- WHAT THE TASK ASKS
Copy the listing word for word, from its first line through the line containing "Looking at the screenshot, I should 400,37.", including both of those lines.

- INPUT MATERIAL
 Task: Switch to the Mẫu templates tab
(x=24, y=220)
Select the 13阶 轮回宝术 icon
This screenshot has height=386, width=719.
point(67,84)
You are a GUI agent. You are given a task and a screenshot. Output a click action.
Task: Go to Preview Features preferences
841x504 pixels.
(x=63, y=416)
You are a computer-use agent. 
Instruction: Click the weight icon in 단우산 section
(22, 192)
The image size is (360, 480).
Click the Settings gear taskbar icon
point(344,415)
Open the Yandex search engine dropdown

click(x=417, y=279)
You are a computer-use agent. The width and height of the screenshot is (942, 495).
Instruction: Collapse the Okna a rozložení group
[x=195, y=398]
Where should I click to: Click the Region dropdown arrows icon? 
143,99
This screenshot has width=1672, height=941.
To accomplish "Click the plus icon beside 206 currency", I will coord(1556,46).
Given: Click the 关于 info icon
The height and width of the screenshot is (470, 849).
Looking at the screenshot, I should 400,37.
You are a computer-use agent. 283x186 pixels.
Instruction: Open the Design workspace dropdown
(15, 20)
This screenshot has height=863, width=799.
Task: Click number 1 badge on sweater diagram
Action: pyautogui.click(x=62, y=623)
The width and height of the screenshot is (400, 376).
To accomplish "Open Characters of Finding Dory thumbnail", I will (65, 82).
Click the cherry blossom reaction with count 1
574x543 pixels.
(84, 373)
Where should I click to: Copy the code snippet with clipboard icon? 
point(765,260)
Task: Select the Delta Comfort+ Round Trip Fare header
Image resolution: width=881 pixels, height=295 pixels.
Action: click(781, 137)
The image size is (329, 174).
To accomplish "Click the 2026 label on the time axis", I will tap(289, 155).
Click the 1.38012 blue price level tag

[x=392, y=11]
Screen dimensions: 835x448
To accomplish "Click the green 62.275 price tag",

- EXERCISE ANSWER
 Task: Switch to the Mẫu templates tab
(x=24, y=220)
Select the 13阶 轮回宝术 icon
This screenshot has height=386, width=719.
point(67,84)
You are a GUI agent. You are given a task and a screenshot. Output a click action.
Task: Go to Preview Features preferences
841x504 pixels.
(x=63, y=416)
You are a computer-use agent. 
Instruction: Click the weight icon in 단우산 section
(22, 192)
The image size is (360, 480).
Click the Settings gear taskbar icon
point(344,415)
Open the Yandex search engine dropdown

click(x=417, y=279)
You are a computer-use agent. The width and height of the screenshot is (942, 495).
Instruction: Collapse the Okna a rozložení group
[x=195, y=398]
Where should I click to: Click the Region dropdown arrows icon? 
143,99
This screenshot has width=1672, height=941.
To accomplish "Click the plus icon beside 206 currency", I will coord(1556,46).
Given: Click the 关于 info icon
The height and width of the screenshot is (470, 849).
Looking at the screenshot, I should 400,37.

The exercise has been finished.